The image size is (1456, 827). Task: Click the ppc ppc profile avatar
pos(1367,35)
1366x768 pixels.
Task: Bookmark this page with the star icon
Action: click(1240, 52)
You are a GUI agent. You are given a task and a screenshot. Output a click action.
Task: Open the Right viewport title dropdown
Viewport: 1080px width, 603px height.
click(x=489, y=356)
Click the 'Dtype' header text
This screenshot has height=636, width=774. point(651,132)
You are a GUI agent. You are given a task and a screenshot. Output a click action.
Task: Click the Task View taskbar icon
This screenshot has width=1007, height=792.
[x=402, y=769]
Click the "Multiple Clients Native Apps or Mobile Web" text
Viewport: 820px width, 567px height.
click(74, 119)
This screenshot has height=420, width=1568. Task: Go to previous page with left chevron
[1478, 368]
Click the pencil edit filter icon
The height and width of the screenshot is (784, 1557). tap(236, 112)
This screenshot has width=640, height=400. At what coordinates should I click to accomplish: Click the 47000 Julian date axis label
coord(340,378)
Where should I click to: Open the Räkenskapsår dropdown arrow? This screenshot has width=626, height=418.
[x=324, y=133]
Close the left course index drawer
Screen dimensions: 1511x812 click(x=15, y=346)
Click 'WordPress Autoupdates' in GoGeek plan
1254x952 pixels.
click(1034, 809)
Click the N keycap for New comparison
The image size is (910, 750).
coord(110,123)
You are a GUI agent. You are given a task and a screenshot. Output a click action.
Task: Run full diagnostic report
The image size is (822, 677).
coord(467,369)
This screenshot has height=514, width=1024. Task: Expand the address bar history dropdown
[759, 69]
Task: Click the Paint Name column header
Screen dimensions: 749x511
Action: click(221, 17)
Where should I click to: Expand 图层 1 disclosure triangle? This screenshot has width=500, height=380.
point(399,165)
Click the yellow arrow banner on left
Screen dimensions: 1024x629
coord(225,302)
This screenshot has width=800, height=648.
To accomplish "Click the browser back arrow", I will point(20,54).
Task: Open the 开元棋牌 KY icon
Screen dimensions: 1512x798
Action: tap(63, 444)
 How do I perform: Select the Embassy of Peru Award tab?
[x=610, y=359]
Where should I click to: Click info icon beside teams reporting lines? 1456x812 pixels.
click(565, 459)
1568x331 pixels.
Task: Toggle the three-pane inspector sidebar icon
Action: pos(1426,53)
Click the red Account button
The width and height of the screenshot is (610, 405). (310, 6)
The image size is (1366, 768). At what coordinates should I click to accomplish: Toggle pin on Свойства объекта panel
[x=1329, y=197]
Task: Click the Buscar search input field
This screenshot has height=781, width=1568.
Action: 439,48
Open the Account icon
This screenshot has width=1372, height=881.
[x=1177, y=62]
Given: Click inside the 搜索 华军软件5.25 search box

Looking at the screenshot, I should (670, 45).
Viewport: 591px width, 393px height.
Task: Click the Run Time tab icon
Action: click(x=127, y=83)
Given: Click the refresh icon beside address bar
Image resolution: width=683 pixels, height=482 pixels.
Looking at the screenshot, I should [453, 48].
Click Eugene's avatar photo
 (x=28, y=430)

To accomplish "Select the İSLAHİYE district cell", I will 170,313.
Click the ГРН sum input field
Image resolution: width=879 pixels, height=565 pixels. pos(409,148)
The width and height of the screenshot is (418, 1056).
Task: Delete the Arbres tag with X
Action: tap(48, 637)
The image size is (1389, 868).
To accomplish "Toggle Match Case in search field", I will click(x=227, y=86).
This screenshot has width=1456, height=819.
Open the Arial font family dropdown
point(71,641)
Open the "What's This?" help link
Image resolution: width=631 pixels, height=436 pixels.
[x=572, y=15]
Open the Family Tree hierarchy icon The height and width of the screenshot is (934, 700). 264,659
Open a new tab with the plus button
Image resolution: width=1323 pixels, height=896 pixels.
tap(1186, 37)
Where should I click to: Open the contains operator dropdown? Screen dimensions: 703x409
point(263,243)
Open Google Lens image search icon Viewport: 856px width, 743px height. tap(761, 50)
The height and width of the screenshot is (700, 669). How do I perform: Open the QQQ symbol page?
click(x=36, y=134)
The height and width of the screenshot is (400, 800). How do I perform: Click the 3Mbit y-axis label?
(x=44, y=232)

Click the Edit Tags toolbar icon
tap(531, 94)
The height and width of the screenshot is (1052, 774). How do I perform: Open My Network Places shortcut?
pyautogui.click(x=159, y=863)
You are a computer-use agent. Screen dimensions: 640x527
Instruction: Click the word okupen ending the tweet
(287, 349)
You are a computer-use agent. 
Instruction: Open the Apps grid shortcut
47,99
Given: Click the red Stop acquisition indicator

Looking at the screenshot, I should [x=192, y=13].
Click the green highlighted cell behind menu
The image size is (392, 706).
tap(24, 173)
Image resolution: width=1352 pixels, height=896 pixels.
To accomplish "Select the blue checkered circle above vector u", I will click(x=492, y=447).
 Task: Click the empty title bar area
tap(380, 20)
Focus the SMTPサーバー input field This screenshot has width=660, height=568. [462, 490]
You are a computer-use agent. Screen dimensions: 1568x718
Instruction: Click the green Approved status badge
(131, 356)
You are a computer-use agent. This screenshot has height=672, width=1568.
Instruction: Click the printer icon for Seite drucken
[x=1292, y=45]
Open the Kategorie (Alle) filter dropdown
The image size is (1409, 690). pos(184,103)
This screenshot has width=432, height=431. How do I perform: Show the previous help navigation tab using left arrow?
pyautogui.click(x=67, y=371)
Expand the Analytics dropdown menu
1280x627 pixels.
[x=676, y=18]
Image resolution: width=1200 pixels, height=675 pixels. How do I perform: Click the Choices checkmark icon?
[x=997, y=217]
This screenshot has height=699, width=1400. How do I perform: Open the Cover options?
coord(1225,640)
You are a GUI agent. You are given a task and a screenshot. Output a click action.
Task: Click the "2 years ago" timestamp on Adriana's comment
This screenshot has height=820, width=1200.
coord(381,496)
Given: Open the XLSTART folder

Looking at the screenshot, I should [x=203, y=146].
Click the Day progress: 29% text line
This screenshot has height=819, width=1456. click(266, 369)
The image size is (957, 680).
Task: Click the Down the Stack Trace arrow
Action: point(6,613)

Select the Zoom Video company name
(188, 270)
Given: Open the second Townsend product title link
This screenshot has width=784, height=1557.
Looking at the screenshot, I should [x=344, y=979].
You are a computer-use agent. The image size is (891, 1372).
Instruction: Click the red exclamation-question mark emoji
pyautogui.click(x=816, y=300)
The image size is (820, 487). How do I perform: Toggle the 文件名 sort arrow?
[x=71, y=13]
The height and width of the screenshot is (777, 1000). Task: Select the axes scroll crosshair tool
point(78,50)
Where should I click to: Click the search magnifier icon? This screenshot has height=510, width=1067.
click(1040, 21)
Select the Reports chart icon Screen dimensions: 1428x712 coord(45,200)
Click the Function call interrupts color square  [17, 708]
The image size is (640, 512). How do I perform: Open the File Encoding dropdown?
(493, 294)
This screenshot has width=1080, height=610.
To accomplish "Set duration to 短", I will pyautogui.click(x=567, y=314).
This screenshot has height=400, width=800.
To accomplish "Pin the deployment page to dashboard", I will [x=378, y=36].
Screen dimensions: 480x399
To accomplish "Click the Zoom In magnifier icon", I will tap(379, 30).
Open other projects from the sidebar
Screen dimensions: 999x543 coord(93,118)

-*-*-

Without altering a single word, repeat the material.

§ Answer for this exercise
The image size is (1456, 827). Task: Click the ppc ppc profile avatar
pos(1367,35)
1366x768 pixels.
Task: Bookmark this page with the star icon
Action: click(1240, 52)
You are a GUI agent. You are given a task and a screenshot. Output a click action.
Task: Open the Right viewport title dropdown
Viewport: 1080px width, 603px height.
click(x=489, y=356)
Click the 'Dtype' header text
This screenshot has height=636, width=774. point(651,132)
You are a GUI agent. You are given a task and a screenshot. Output a click action.
Task: Click the Task View taskbar icon
This screenshot has width=1007, height=792.
[x=402, y=769]
Click the "Multiple Clients Native Apps or Mobile Web" text
Viewport: 820px width, 567px height.
click(74, 119)
This screenshot has height=420, width=1568. Task: Go to previous page with left chevron
[1478, 368]
Click the pencil edit filter icon
The height and width of the screenshot is (784, 1557). tap(236, 112)
This screenshot has width=640, height=400. At what coordinates should I click to accomplish: Click the 47000 Julian date axis label
coord(340,378)
Where should I click to: Open the Räkenskapsår dropdown arrow? This screenshot has width=626, height=418.
[x=324, y=133]
Close the left course index drawer
Screen dimensions: 1511x812 click(x=15, y=346)
Click 'WordPress Autoupdates' in GoGeek plan
1254x952 pixels.
click(1034, 809)
Click the N keycap for New comparison
The image size is (910, 750).
coord(110,123)
You are a GUI agent. You are given a task and a screenshot. Output a click action.
Task: Run full diagnostic report
The image size is (822, 677).
coord(467,369)
This screenshot has height=514, width=1024. Task: Expand the address bar history dropdown
[759, 69]
Task: Click the Paint Name column header
Screen dimensions: 749x511
Action: click(221, 17)
Where should I click to: Expand 图层 1 disclosure triangle? This screenshot has width=500, height=380.
point(399,165)
Click the yellow arrow banner on left
Screen dimensions: 1024x629
coord(225,302)
This screenshot has width=800, height=648.
To accomplish "Click the browser back arrow", I will point(20,54).
Task: Open the 开元棋牌 KY icon
Screen dimensions: 1512x798
Action: tap(63, 444)
 How do I perform: Select the Embassy of Peru Award tab?
[x=610, y=359]
Where should I click to: Click info icon beside teams reporting lines? 1456x812 pixels.
click(565, 459)
1568x331 pixels.
Task: Toggle the three-pane inspector sidebar icon
Action: pos(1426,53)
Click the red Account button
The width and height of the screenshot is (610, 405). (310, 6)
The image size is (1366, 768). At what coordinates should I click to accomplish: Toggle pin on Свойства объекта panel
[x=1329, y=197]
Task: Click the Buscar search input field
This screenshot has height=781, width=1568.
Action: 439,48
Open the Account icon
This screenshot has width=1372, height=881.
[x=1177, y=62]
Given: Click inside the 搜索 华军软件5.25 search box

Looking at the screenshot, I should (670, 45).
Viewport: 591px width, 393px height.
Task: Click the Run Time tab icon
Action: click(x=127, y=83)
Given: Click the refresh icon beside address bar
Image resolution: width=683 pixels, height=482 pixels.
Looking at the screenshot, I should [453, 48].
Click Eugene's avatar photo
 (x=28, y=430)

To accomplish "Select the İSLAHİYE district cell", I will 170,313.
Click the ГРН sum input field
Image resolution: width=879 pixels, height=565 pixels. pos(409,148)
The width and height of the screenshot is (418, 1056).
Task: Delete the Arbres tag with X
Action: tap(48, 637)
The image size is (1389, 868).
To accomplish "Toggle Match Case in search field", I will click(x=227, y=86).
This screenshot has width=1456, height=819.
Open the Arial font family dropdown
point(71,641)
Open the "What's This?" help link
Image resolution: width=631 pixels, height=436 pixels.
[x=572, y=15]
Open the Family Tree hierarchy icon The height and width of the screenshot is (934, 700). 264,659
Open a new tab with the plus button
Image resolution: width=1323 pixels, height=896 pixels.
tap(1186, 37)
Where should I click to: Open the contains operator dropdown? Screen dimensions: 703x409
point(263,243)
Open Google Lens image search icon Viewport: 856px width, 743px height. tap(761, 50)
The height and width of the screenshot is (700, 669). How do I perform: Open the QQQ symbol page?
click(x=36, y=134)
The height and width of the screenshot is (400, 800). How do I perform: Click the 3Mbit y-axis label?
(x=44, y=232)

Click the Edit Tags toolbar icon
tap(531, 94)
The height and width of the screenshot is (1052, 774). How do I perform: Open My Network Places shortcut?
pyautogui.click(x=159, y=863)
You are a computer-use agent. Screen dimensions: 640x527
Instruction: Click the word okupen ending the tweet
(287, 349)
You are a computer-use agent. 
Instruction: Open the Apps grid shortcut
47,99
Given: Click the red Stop acquisition indicator

Looking at the screenshot, I should [x=192, y=13].
Click the green highlighted cell behind menu
The image size is (392, 706).
tap(24, 173)
Image resolution: width=1352 pixels, height=896 pixels.
To accomplish "Select the blue checkered circle above vector u", I will click(x=492, y=447).
 Task: Click the empty title bar area
tap(380, 20)
Focus the SMTPサーバー input field This screenshot has width=660, height=568. [462, 490]
You are a computer-use agent. Screen dimensions: 1568x718
Instruction: Click the green Approved status badge
(131, 356)
You are a computer-use agent. This screenshot has height=672, width=1568.
Instruction: Click the printer icon for Seite drucken
[x=1292, y=45]
Open the Kategorie (Alle) filter dropdown
The image size is (1409, 690). pos(184,103)
This screenshot has width=432, height=431. How do I perform: Show the previous help navigation tab using left arrow?
pyautogui.click(x=67, y=371)
Expand the Analytics dropdown menu
1280x627 pixels.
[x=676, y=18]
Image resolution: width=1200 pixels, height=675 pixels. How do I perform: Click the Choices checkmark icon?
[x=997, y=217]
This screenshot has height=699, width=1400. How do I perform: Open the Cover options?
coord(1225,640)
You are a GUI agent. You are given a task and a screenshot. Output a click action.
Task: Click the "2 years ago" timestamp on Adriana's comment
This screenshot has height=820, width=1200.
coord(381,496)
Given: Open the XLSTART folder

Looking at the screenshot, I should [x=203, y=146].
Click the Day progress: 29% text line
This screenshot has height=819, width=1456. click(266, 369)
The image size is (957, 680).
Task: Click the Down the Stack Trace arrow
Action: point(6,613)

Select the Zoom Video company name
(188, 270)
Given: Open the second Townsend product title link
This screenshot has width=784, height=1557.
Looking at the screenshot, I should [x=344, y=979].
You are a computer-use agent. The image size is (891, 1372).
Instruction: Click the red exclamation-question mark emoji
pyautogui.click(x=816, y=300)
The image size is (820, 487). How do I perform: Toggle the 文件名 sort arrow?
[x=71, y=13]
The height and width of the screenshot is (777, 1000). Task: Select the axes scroll crosshair tool
point(78,50)
Where should I click to: Click the search magnifier icon? This screenshot has height=510, width=1067.
click(1040, 21)
Select the Reports chart icon Screen dimensions: 1428x712 coord(45,200)
Click the Function call interrupts color square  [17, 708]
The image size is (640, 512). How do I perform: Open the File Encoding dropdown?
(493, 294)
This screenshot has width=1080, height=610.
To accomplish "Set duration to 短", I will pyautogui.click(x=567, y=314).
This screenshot has height=400, width=800.
To accomplish "Pin the deployment page to dashboard", I will [x=378, y=36].
Screen dimensions: 480x399
To accomplish "Click the Zoom In magnifier icon", I will tap(379, 30).
Open other projects from the sidebar
Screen dimensions: 999x543 coord(93,118)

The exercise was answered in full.